*Entries provided*:
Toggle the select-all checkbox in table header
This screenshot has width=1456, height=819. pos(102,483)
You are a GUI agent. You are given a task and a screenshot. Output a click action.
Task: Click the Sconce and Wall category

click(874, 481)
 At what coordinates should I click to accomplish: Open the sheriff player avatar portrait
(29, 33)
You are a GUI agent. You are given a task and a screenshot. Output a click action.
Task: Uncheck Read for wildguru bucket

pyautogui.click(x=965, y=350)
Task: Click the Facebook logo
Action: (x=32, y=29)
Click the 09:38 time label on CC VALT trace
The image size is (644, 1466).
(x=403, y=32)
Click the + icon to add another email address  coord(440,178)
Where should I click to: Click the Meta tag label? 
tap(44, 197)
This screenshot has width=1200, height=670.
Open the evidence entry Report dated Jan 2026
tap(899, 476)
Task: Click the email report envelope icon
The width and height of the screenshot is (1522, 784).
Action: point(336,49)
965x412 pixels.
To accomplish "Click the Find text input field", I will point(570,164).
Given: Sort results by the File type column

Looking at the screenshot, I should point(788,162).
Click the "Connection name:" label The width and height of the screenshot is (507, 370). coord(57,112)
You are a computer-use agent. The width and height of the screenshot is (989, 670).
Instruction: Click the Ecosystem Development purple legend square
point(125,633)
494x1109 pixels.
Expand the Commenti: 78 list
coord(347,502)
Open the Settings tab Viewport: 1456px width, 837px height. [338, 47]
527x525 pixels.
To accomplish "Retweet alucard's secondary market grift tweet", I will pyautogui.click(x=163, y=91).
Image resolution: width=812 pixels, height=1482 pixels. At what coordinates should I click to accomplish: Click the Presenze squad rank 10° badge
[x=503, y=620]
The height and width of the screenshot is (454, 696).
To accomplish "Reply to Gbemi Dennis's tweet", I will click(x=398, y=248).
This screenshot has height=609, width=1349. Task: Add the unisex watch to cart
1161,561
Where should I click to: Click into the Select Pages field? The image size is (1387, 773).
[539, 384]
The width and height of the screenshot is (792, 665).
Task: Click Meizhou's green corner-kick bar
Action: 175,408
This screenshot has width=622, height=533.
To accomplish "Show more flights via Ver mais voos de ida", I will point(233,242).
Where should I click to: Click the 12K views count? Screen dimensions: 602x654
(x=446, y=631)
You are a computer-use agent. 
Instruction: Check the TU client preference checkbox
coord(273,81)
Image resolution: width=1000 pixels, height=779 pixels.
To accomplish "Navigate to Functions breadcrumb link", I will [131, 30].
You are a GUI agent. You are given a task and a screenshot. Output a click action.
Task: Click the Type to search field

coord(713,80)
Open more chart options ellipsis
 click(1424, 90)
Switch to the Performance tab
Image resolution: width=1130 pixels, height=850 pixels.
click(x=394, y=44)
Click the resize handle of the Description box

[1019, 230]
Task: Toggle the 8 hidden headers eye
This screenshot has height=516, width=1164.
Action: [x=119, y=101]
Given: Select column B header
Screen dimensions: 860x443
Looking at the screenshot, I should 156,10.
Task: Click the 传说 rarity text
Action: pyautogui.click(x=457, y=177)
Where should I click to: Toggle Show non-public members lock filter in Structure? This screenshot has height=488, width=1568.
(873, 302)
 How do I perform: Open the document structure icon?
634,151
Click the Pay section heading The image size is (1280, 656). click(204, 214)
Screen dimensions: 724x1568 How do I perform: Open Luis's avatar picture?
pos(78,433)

*Request*: From the items above, pull out every line containing the word "coordinates". Treat uppercase and lowercase letters as distinct.

*Response*:
 At what coordinates should I click to accomplish: Open the sheriff player avatar portrait
Image resolution: width=812 pixels, height=1482 pixels. At what coordinates should I click to accomplish: Click the Presenze squad rank 10° badge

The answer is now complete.